**What you need to do:** Only the lines from the one containing "The image size is (152, 847)." to the end of the records belong in the output; print them exactly.
▬▬▬
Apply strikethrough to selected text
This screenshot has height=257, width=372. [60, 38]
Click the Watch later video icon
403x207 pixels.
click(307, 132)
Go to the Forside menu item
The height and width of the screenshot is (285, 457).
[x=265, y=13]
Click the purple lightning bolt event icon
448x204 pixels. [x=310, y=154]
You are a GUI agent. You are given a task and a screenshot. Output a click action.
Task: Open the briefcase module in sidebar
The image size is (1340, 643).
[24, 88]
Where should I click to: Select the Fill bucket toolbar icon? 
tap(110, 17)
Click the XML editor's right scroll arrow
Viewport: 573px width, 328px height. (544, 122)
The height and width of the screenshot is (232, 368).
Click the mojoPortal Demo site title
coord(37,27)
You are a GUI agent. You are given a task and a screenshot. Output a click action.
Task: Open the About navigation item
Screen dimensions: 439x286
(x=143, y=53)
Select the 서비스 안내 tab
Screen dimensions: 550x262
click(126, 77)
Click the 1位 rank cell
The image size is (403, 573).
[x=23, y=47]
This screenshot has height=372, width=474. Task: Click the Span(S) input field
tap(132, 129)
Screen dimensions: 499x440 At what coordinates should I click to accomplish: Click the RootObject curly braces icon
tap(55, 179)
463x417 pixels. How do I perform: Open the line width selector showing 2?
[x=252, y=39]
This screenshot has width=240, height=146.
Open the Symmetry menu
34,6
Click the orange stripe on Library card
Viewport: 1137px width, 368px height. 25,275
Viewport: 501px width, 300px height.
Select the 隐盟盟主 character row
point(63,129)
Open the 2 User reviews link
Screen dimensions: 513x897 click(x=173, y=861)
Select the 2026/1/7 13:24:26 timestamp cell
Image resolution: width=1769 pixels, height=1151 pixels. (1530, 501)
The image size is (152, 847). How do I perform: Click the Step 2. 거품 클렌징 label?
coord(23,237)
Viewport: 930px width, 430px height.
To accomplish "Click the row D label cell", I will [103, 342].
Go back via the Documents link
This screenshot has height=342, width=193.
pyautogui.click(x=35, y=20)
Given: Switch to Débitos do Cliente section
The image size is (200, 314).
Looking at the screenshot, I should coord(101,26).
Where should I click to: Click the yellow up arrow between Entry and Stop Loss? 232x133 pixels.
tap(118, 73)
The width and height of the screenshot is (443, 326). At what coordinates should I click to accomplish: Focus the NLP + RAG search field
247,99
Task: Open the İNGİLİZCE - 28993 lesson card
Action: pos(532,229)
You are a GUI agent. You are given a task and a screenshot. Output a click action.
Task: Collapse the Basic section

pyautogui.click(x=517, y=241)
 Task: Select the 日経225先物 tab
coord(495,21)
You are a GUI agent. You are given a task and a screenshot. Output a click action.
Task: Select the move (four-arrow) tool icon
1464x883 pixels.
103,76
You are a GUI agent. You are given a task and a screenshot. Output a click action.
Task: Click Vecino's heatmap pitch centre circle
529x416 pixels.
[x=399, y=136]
▬▬▬
**Answer below:**
The image size is (152, 847). How do I perform: Click the Step 2. 거품 클렌징 label?
coord(23,237)
Viewport: 930px width, 430px height.
To accomplish "Click the row D label cell", I will [103, 342].
Go back via the Documents link
This screenshot has height=342, width=193.
pyautogui.click(x=35, y=20)
Given: Switch to Débitos do Cliente section
The image size is (200, 314).
Looking at the screenshot, I should coord(101,26).
Where should I click to: Click the yellow up arrow between Entry and Stop Loss? 232x133 pixels.
tap(118, 73)
The width and height of the screenshot is (443, 326). At what coordinates should I click to accomplish: Focus the NLP + RAG search field
247,99
Task: Open the İNGİLİZCE - 28993 lesson card
Action: pos(532,229)
You are a GUI agent. You are given a task and a screenshot. Output a click action.
Task: Collapse the Basic section

pyautogui.click(x=517, y=241)
 Task: Select the 日経225先物 tab
coord(495,21)
You are a GUI agent. You are given a task and a screenshot. Output a click action.
Task: Select the move (four-arrow) tool icon
1464x883 pixels.
103,76
You are a GUI agent. You are given a task and a screenshot. Output a click action.
Task: Click Vecino's heatmap pitch centre circle
529x416 pixels.
[x=399, y=136]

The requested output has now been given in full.